Nagano Broadcasting Systems Inc. (株式会社長野放送, Kabushiki-gaisha Nagano Hoso), also known as NBS, is a Japanese broadcast network affiliated with the Fuji News Network and Fuji Network System. Their headquarters are located in Nagano Prefecture.

==History==
The first private TV station in Nagano Prefecture was the television division of Shin-etsu Broadcasting, which was launched in October 1958. It was also the first private TV station outside Japan's metropolitan areas. In 1965, the television penetration rate in Nagano Prefecture reached 89.2%, higher than the Japanese average of 82.3%. This also promoted the movement to apply for the establishment of a second private TV station in Nagano Prefecture. From 1962 to 1969, eight companies in Nagano Prefecture applied for television licenses. After the Ministry of Posts and Telecommunications announced its intention to release part of the UHF frequency band for television broadcasting in 1967, the idea of opening a second private TV station in Nagano Prefecture became viable. In September of the same year, the then Governor of Nagano Prefecture, Gonichiro Nishizawa, came forward to ask various companies to consolidate their applications, and received approval. 75% of the capital of the newly established company will be funded by applicants within Nagano Prefecture (Nagano Television and TV Nagano each hold 30%, and Nagano Broadcasting 15%), and 25% will be funded by companies outside Nagano Prefecture (Yomiuri TV Nagano, Nagano Mainichi Broadcasting, Nagano Chuni Broadcasting, Nagano Sankei TV, and Nagano Asahi Broadcasting each contribute 5%). On 21 October 1967, "Nagano Broadcasting Systems, Inc.", which was formed by the integration of various companies, officially submitted an application for television manufacturing and obtained a preliminary license on November 1. On 22 December of the same year, Nagano Broadcasting held a promoters' association. On 18 March 1968, Nagano Broadcasting held a founding association, and the company was officially registered on March 22. On 20 December 1968, Nagano Broadcasting began trial broadcasting. After the completion of the headquarters building, Nagano Broadcasting officially launched on 1 April 1969. The Nagano Broadcasting Headquarters is located in Okada Town, Nagano City, where the former prefectural sericulture test site is located. It is a two-story building with a construction area of approximately 1,988 square meters.

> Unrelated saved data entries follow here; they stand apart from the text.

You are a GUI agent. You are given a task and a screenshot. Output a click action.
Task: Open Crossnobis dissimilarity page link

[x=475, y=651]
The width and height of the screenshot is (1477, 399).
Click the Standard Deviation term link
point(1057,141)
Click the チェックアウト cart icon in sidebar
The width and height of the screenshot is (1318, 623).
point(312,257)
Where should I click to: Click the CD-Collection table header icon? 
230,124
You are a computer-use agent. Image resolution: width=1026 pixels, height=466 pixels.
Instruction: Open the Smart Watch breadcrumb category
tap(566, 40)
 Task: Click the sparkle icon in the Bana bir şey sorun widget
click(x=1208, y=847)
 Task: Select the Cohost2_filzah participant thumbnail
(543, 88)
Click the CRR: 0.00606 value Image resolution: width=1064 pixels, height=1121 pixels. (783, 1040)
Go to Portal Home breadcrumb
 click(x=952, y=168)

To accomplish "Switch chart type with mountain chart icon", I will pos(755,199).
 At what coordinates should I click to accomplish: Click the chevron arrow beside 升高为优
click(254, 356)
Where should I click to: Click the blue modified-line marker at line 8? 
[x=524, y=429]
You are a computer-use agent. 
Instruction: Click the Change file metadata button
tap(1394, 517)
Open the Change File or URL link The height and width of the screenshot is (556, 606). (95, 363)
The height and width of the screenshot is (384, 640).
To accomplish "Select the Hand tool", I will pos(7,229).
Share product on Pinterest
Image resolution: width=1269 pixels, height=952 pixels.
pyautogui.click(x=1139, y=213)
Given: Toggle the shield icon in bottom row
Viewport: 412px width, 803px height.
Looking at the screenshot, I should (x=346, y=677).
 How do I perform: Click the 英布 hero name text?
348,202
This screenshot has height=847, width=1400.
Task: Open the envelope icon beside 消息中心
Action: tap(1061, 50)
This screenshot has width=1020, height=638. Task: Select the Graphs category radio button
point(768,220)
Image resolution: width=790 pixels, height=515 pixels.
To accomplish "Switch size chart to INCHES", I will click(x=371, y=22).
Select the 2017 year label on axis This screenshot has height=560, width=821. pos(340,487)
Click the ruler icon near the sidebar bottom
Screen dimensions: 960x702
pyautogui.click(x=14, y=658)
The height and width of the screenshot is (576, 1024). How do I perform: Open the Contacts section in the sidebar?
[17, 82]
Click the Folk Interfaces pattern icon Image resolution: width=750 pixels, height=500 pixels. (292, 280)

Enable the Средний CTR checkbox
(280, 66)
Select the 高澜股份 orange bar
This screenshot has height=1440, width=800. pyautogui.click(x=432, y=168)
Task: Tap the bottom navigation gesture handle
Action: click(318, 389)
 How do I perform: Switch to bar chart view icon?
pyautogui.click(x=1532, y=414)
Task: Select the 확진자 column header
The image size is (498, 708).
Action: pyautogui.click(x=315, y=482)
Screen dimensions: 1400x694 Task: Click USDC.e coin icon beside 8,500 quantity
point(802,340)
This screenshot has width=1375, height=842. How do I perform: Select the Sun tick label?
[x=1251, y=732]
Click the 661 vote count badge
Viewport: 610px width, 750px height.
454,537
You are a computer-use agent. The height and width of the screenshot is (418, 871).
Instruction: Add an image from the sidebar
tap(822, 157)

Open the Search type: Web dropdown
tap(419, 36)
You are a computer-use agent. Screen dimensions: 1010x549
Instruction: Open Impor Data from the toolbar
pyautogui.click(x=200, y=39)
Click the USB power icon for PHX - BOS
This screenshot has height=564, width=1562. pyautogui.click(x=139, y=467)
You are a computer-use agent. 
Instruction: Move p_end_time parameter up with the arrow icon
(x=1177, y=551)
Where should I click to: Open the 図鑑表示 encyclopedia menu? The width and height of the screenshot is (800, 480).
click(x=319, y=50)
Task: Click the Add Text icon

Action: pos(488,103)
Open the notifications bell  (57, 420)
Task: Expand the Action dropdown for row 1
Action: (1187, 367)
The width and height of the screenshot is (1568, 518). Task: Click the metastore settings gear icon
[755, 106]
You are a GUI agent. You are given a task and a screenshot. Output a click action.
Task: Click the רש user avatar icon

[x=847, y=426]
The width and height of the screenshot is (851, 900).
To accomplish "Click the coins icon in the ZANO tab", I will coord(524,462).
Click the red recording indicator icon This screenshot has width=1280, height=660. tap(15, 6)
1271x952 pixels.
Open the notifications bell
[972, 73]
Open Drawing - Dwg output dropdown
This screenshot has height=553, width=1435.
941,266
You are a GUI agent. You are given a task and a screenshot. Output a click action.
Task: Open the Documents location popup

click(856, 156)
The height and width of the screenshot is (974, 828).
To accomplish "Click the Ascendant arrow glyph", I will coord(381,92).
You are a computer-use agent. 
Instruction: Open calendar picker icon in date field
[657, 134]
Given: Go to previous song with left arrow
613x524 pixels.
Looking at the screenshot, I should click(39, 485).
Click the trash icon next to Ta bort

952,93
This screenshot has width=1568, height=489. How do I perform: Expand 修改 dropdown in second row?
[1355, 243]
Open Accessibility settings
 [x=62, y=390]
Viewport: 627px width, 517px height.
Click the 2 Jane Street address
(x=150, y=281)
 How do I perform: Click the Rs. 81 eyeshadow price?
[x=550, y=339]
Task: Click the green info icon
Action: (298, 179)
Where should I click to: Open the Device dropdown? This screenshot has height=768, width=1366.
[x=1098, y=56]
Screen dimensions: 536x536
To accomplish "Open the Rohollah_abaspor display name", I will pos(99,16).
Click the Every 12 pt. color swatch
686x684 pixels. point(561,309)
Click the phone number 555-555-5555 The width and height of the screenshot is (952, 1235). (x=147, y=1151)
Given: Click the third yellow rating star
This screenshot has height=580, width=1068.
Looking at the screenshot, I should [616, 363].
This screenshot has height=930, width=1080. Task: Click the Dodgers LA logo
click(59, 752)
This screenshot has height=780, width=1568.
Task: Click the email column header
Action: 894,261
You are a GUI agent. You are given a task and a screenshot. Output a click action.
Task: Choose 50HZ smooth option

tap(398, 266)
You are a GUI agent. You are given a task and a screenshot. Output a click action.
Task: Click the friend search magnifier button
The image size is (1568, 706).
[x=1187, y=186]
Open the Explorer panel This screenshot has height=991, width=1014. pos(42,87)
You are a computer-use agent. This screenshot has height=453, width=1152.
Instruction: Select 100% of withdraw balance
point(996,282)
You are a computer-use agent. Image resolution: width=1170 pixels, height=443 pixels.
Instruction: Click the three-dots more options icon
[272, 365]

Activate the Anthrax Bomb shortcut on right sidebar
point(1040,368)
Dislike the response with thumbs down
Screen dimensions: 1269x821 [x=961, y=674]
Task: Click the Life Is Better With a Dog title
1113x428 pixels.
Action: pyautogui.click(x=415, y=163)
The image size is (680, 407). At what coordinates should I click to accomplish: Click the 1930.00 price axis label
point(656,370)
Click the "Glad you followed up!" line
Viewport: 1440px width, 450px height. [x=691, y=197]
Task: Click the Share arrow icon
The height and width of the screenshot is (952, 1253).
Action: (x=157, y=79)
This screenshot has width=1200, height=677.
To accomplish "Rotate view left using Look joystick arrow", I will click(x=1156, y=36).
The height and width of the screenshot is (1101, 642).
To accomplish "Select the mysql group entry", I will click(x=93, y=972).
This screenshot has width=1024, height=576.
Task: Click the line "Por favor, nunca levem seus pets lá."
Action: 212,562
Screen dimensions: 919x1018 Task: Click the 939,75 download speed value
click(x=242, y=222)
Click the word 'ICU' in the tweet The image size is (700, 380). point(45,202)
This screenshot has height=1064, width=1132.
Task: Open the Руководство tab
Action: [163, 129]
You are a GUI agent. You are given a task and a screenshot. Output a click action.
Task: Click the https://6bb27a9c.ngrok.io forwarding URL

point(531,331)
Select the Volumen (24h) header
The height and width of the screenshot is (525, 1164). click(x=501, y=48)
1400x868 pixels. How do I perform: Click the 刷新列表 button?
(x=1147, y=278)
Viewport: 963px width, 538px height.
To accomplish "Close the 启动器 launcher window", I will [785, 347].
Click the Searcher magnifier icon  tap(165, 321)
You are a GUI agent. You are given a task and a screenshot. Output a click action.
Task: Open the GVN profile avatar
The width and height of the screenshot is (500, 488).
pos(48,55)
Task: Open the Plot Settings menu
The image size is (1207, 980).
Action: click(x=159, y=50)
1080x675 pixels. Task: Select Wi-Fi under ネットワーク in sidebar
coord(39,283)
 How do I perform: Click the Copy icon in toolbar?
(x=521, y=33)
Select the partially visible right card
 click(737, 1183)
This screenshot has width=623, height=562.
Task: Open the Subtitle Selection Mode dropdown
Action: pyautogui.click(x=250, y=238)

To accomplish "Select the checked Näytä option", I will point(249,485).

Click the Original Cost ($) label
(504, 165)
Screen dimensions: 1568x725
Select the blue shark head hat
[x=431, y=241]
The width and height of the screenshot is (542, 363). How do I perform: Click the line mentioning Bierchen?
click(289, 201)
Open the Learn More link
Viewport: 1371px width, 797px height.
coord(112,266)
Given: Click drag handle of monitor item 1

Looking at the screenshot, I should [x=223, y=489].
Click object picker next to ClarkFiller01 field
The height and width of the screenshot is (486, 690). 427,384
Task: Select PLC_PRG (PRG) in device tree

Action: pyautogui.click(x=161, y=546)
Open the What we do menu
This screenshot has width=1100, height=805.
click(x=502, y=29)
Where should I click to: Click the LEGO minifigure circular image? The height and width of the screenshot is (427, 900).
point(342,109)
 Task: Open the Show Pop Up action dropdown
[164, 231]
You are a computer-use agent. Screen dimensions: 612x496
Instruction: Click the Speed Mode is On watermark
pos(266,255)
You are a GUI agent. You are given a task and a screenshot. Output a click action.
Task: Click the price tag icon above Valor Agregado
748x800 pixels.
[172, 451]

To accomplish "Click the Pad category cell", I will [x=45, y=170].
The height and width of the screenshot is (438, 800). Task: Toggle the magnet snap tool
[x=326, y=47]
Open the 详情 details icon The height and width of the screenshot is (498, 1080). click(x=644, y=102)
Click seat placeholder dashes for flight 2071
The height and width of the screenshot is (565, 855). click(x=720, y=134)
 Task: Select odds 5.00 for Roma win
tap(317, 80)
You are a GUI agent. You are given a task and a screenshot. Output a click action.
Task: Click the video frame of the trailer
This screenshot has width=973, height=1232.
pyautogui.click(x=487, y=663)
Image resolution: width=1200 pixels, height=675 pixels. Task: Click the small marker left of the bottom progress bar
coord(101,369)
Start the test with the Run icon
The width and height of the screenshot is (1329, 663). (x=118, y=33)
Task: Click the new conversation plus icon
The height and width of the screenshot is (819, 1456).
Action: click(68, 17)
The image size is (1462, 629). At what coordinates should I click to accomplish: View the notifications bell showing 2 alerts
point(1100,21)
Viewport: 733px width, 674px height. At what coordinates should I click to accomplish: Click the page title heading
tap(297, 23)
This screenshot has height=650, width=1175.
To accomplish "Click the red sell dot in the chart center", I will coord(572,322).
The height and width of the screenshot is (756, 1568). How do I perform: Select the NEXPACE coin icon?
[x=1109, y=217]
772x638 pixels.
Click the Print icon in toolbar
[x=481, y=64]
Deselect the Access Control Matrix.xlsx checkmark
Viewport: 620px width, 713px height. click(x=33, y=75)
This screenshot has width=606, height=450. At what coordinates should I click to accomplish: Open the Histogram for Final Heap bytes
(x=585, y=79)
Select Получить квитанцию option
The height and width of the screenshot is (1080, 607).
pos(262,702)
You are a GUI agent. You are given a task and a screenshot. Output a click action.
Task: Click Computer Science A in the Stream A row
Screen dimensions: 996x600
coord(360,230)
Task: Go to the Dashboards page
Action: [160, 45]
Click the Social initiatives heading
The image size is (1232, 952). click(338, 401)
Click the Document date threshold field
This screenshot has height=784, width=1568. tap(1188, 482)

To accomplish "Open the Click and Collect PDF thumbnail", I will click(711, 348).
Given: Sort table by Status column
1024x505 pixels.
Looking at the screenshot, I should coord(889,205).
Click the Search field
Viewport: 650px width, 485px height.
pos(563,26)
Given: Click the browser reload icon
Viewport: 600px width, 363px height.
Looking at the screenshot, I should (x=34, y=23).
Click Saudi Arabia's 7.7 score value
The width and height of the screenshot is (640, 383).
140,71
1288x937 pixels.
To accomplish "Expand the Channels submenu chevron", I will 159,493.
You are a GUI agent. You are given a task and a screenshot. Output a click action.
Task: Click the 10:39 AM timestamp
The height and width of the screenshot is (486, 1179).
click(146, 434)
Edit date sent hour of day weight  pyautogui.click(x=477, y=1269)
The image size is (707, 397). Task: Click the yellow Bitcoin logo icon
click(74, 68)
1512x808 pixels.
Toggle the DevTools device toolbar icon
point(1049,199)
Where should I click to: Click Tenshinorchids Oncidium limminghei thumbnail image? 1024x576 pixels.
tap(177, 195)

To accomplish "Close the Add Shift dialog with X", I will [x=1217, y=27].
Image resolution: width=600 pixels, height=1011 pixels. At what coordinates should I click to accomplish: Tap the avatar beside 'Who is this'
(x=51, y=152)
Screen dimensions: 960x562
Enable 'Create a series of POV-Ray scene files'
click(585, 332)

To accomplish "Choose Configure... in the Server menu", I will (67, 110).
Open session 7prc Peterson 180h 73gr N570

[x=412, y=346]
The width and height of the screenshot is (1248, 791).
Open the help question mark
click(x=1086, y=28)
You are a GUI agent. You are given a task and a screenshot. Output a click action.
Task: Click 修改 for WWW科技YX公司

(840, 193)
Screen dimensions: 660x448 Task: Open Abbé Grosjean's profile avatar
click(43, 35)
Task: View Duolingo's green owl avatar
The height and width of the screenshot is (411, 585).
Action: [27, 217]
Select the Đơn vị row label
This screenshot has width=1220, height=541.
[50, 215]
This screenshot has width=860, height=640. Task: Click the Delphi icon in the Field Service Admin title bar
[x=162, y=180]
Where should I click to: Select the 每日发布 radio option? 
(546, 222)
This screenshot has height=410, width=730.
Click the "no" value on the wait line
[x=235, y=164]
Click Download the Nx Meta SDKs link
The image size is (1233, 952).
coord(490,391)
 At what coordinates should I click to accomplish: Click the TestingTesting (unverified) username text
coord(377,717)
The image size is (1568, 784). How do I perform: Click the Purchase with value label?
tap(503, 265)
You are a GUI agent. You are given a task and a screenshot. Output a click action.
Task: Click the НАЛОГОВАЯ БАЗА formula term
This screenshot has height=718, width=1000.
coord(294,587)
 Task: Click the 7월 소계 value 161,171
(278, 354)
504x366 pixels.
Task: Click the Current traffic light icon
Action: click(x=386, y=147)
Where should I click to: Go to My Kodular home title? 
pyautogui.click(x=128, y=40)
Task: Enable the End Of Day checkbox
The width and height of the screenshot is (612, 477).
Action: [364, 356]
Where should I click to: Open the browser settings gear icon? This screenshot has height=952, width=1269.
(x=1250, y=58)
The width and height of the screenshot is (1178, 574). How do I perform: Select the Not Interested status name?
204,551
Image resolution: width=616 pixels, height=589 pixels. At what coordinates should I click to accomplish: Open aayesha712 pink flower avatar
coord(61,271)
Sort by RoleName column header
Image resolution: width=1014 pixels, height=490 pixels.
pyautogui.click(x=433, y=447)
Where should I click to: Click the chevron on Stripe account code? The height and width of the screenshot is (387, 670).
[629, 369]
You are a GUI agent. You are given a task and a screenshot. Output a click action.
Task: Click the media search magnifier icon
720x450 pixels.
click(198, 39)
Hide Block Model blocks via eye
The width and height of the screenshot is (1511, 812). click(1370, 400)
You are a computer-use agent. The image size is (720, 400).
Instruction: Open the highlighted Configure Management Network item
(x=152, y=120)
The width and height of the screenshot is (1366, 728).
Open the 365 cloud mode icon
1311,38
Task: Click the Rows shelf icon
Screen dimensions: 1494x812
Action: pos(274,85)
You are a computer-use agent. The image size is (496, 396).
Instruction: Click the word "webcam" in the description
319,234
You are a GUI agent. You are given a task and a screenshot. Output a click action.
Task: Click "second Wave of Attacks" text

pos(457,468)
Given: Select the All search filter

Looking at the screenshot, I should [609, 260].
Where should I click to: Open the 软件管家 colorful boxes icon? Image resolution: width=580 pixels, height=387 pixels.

When Nagano Broadcasting started broadcasting, the proportion of prime-time color programs was 65.7%, and the proportion of full-time color programs was 22%. In 1970, some of Nagano Broadcasting's self-produced programs began to be broadcast in color, and became the TV station with the highest proportion of color programs in Nagano Prefecture. In 1974, Nagano Broadcasting participated in the "Japanese Documentary (International Edition)" (ドキュメント日本人 (国際編)) co-produced by members of the Fuji Television Network, which was its first overseas source. In the same year, the documentary "Poetry of Miyama" (みやまの詩) produced by Nagano Broadcasting won the Art Festival Excellence Award, which was the first art festival held by a UHF TV station. Nagano Broadcasting signed a sister station agreement with KSL-TV in the United States in 1975, becoming its first overseas sister station. In 1985, Nagano Broadcasting signed a business exchange and cooperation agreement with Beijing Television in China.

In 1977, Nagano Broadcasting began construction of its headquarters annex, which was completed in August of the following year. The annex is a three-story building with a construction area of 1,269 square meters. Nagano Broadcasting began construction of a new headquarters building in 1983 and was completed the following year. The new headquarters building has four floors (some have five floors), and the construction area has increased to 3,269 square meters. The first to second floors are the main part of news production. The main control room is located on the second floor. Nagano Broadcasting also opened the NBS Hall (NBSホール) in 1985, becoming one of the few local TV stations in Japan to have a concert hall.

- 1 October 2006: Digital terrestrial television was started (Utsukushigahara Main Station, Zenkoji-daira Station, Matsumoto Station, Okaya-Suwa Station, Ina Station and Iida Station).
- 24 July 2011: Analog broadcasts were terminated.